REQUIREMENTS: Swap every "Viewport" in the data below for "Display" and reproduce the data with nothing else changed.

******

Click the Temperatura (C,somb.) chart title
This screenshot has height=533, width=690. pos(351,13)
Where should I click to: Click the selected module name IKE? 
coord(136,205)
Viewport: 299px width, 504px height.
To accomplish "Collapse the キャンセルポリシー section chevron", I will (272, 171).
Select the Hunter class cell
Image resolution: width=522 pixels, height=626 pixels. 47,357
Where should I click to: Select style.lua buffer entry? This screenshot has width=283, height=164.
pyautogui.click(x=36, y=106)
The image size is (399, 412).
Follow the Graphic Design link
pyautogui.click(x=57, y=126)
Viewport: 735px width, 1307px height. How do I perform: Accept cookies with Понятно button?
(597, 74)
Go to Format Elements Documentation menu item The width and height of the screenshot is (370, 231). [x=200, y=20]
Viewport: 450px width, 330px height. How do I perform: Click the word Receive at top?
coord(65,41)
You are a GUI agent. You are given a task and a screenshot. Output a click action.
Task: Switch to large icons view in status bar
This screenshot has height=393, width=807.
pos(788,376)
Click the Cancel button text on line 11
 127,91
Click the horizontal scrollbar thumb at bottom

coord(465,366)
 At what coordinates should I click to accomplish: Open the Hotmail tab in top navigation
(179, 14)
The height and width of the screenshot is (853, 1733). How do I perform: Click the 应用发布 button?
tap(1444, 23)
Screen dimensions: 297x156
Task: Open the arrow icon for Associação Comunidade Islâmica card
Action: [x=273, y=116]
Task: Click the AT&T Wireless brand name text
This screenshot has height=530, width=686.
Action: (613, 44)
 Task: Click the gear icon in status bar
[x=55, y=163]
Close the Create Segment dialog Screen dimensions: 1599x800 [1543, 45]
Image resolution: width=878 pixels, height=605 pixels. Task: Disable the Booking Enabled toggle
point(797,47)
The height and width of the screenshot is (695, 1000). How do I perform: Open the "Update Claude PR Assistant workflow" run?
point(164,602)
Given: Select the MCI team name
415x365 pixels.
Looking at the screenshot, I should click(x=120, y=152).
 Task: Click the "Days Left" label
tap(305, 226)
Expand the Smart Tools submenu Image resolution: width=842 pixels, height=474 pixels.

******

TASK OUTPUT:
Click the Temperatura (C,somb.) chart title
This screenshot has height=533, width=690. pos(351,13)
Where should I click to: Click the selected module name IKE? 
coord(136,205)
Display: 299px width, 504px height.
To accomplish "Collapse the キャンセルポリシー section chevron", I will (272, 171).
Select the Hunter class cell
Image resolution: width=522 pixels, height=626 pixels. 47,357
Where should I click to: Select style.lua buffer entry? This screenshot has width=283, height=164.
pyautogui.click(x=36, y=106)
The image size is (399, 412).
Follow the Graphic Design link
pyautogui.click(x=57, y=126)
Display: 735px width, 1307px height. How do I perform: Accept cookies with Понятно button?
(597, 74)
Go to Format Elements Documentation menu item The width and height of the screenshot is (370, 231). [x=200, y=20]
Display: 450px width, 330px height. How do I perform: Click the word Receive at top?
coord(65,41)
You are a GUI agent. You are given a task and a screenshot. Output a click action.
Task: Switch to large icons view in status bar
This screenshot has height=393, width=807.
pos(788,376)
Click the Cancel button text on line 11
 127,91
Click the horizontal scrollbar thumb at bottom

coord(465,366)
 At what coordinates should I click to accomplish: Open the Hotmail tab in top navigation
(179, 14)
The height and width of the screenshot is (853, 1733). How do I perform: Click the 应用发布 button?
tap(1444, 23)
Screen dimensions: 297x156
Task: Open the arrow icon for Associação Comunidade Islâmica card
Action: [x=273, y=116]
Task: Click the AT&T Wireless brand name text
This screenshot has height=530, width=686.
Action: (613, 44)
 Task: Click the gear icon in status bar
[x=55, y=163]
Close the Create Segment dialog Screen dimensions: 1599x800 [1543, 45]
Image resolution: width=878 pixels, height=605 pixels. Task: Disable the Booking Enabled toggle
point(797,47)
The height and width of the screenshot is (695, 1000). How do I perform: Open the "Update Claude PR Assistant workflow" run?
point(164,602)
Given: Select the MCI team name
415x365 pixels.
Looking at the screenshot, I should click(x=120, y=152).
 Task: Click the "Days Left" label
tap(305, 226)
Expand the Smart Tools submenu Image resolution: width=842 pixels, height=474 pixels.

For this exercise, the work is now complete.